High concentrations of MDMA ('ecstasy') and its metabolite MDA inhibit calcium influx and depolarization-evoked vesicular dopamine release in PC12 cells.

The popular synthetic drug of abuse 3,4-methylenedioxymethampetamine (MDMA) and its metabolite 3,4-methylenedioxyamphetamine (MDA) act mainly on the serotonergic system, though they also increase the amount of extracellular dopamine (DA) in the brain, presumably via reversal of the membrane dopamine transporter (DAT). As the involvement of exocytotic DA release is debated, we investigated if these drugs alter the intracellular calcium concentration (Ca(2+)) and subsequent DA exocytosis in single PC12 cells using respectively Fura-2 imaging and amperometry.

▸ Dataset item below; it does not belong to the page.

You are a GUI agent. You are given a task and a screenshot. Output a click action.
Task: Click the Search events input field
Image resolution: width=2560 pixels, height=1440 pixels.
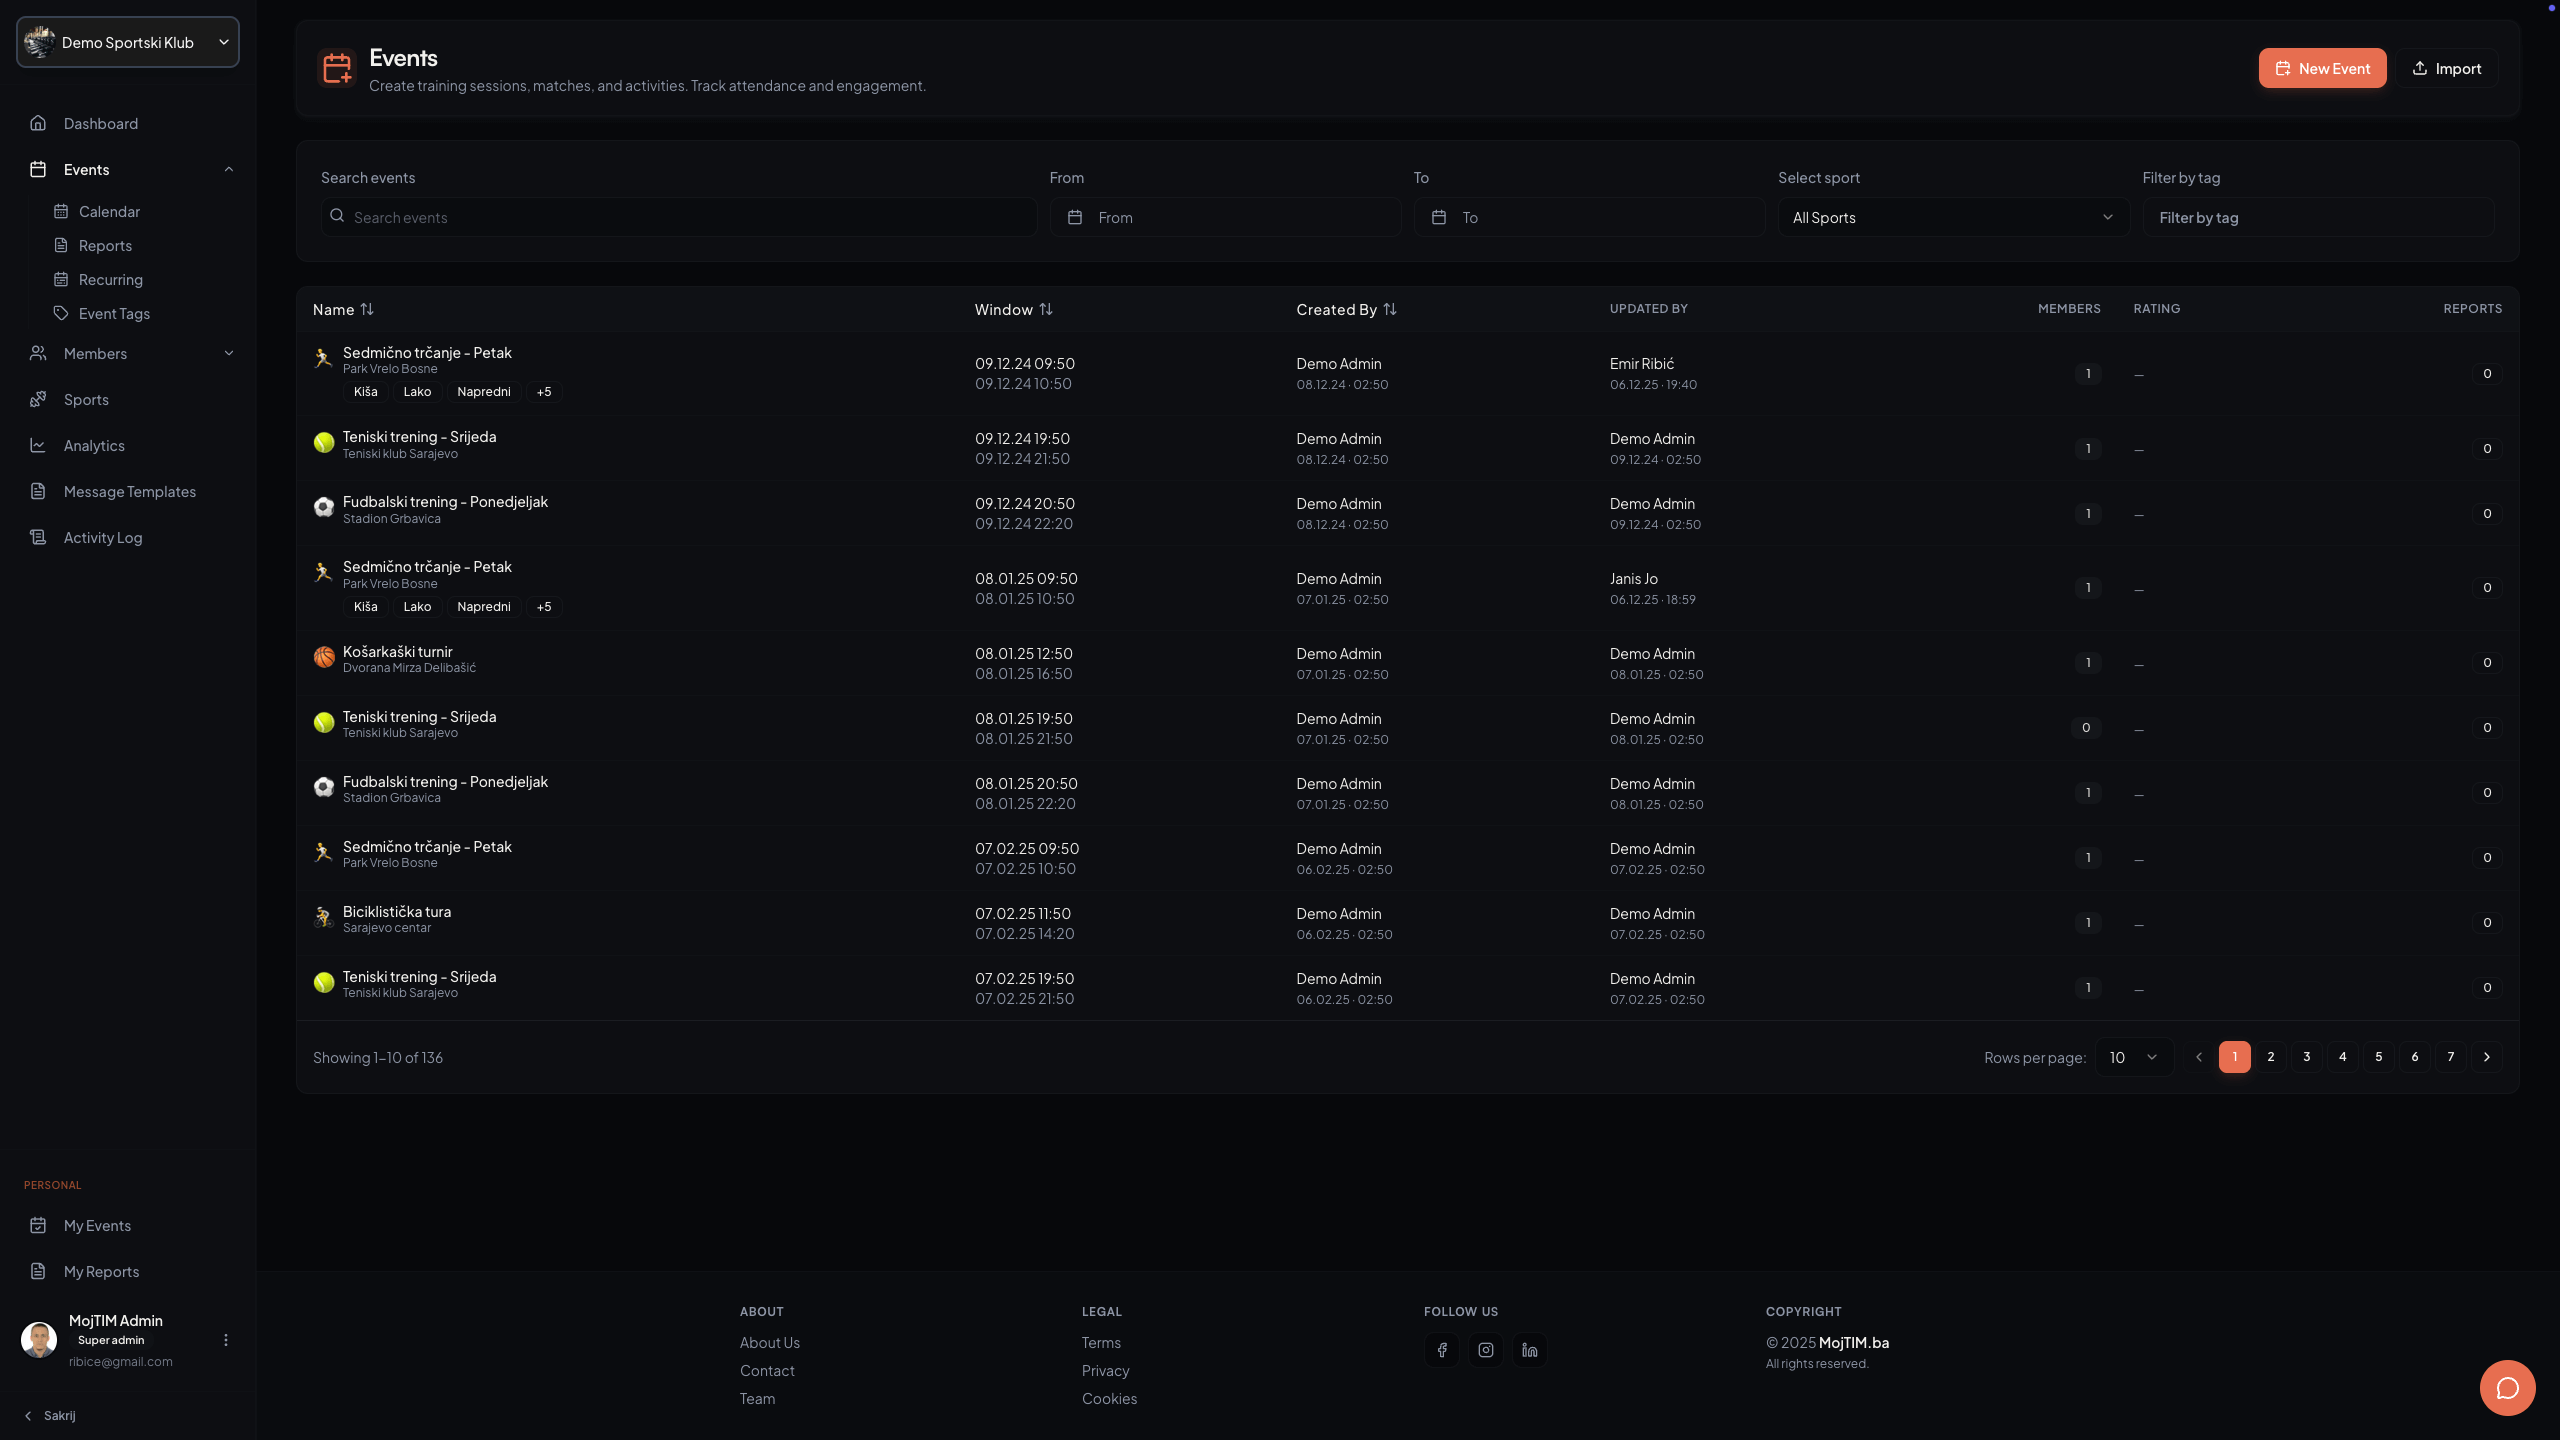[x=680, y=217]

MDMA and MDA did not change basal Ca(2+) or exocytosis, but inhibited depolarization-evoked increases in Ca(2+) and exocytosis following 15 min exposure to high concentrations of drugs (1 mM). Surprisingly, MDA was more potent in inhibiting exocytosis than MDMA and already inhibited exocytosis at concentrations that did not inhibit depolarization-evoked Ca(2+) influx (10-100 μM). Without 15 min pre-exposure, both drugs failed to inhibit depolarization-evoked Ca(2+) influx. These results indicate that at high concentrations both MDMA and MDA inhibit exocytosis via indirect inhibition of Ca(2+) influx, whereas at lower concentrations MDA may also reduce vesicle cycling. Our data suggest that the DAT-independent increase in extracellular DA in vivo is not due to direct stimulation of exocytosis, but rather to effects of these drugs on other neurotransmitter systems that innervate the dopaminergic system.